Every so often, a woman poses with a piece of her art, uploads it to Reddit, and the site loses its mind. Seemingly half the commenters claim her art is only getting popular because she posed with it, and the other half of commenters are defending her right to do so.
It’s commonly accepted in these arguments that if you’re a woman, posing with your work will lead to more upvotes.
There’s even a few casual analyses, usually in the form of lists of links, that attempt to prove this theory.
This seemed like a fun topic for me, with my skills in ~data analysis~ and ~caring way too much about the internet~, to investigate.
I used the Pushshift API to gather all posts on r/Pics between January 2020 and May 2021. I filtered these down to 25,000 that were tagged Arts/Crafts. Of these, 698 had somebody posing with a work of art. (Tons more details below on how I actually gathered this data.)
I decided to only analyze r/Pics for a couple of reasons.
I wouldn’t need to take into consideration the relative popularity of different subreddits and the resulting impact on post score.
Other subreddits, like r/Art, ban photos that show objects other than the artwork and so wouldn’t be a great source of people posing with art.

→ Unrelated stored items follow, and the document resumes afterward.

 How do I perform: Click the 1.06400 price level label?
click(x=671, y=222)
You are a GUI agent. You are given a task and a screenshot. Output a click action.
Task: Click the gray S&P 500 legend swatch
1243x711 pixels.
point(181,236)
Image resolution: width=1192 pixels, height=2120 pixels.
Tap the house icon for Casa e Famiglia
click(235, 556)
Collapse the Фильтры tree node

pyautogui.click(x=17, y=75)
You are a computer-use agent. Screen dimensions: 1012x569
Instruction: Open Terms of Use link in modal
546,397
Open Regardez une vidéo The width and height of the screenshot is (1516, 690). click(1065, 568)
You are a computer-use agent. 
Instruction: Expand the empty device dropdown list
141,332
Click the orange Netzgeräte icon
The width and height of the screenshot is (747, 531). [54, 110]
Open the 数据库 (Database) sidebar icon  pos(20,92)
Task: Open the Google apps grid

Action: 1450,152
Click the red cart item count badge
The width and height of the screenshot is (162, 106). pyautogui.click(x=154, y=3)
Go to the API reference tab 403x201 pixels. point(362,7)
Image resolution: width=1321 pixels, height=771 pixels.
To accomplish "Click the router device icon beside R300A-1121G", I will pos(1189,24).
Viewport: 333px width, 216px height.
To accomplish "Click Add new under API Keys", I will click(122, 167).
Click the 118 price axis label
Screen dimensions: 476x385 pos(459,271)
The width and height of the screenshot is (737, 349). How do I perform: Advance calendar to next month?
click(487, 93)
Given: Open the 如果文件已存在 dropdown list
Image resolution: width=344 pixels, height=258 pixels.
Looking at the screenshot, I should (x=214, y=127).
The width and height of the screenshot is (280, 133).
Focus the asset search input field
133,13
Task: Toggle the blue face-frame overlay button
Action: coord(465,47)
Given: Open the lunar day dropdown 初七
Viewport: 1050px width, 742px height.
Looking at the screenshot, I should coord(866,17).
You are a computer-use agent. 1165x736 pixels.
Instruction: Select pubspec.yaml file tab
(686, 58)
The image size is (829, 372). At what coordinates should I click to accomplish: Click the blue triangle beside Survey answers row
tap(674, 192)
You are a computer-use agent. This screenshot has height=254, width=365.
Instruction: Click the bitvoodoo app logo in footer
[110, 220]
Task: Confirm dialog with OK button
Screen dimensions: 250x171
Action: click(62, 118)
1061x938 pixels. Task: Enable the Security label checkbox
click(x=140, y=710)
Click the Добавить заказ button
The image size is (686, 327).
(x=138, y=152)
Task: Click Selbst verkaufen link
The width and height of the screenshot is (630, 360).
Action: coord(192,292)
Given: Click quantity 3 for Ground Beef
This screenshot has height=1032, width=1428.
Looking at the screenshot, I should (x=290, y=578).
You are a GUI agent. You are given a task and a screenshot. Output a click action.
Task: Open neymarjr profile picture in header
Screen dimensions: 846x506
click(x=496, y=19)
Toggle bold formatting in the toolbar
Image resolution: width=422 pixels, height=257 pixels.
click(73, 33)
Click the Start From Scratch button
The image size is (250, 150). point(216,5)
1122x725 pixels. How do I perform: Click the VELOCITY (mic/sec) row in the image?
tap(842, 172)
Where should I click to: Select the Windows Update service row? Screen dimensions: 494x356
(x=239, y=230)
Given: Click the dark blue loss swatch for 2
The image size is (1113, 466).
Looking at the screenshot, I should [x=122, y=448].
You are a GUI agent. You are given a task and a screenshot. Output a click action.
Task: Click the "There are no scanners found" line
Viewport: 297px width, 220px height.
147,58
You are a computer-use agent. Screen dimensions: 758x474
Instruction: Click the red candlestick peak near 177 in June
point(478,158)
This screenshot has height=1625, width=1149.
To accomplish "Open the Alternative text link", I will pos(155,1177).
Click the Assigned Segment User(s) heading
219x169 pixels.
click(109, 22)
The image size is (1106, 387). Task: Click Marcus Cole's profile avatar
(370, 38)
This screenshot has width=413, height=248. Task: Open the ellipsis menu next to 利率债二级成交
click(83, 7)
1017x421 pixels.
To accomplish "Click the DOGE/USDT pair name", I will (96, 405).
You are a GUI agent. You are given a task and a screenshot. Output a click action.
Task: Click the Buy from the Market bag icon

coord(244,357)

Finally, some of the most controversial pictures (like the Geralt one), were actually posted on subreddits that don’t see a ton of original artwork posted. In these cases, it would be hard to tell if the post score had more to do with the fact that it was art, or the fact that somebody was posing with it.
You can view my data here.
Do women get more upvotes?
The first question I wanted to answer: do women who pose with their art get more upvotes?
In short, yes. Lots more.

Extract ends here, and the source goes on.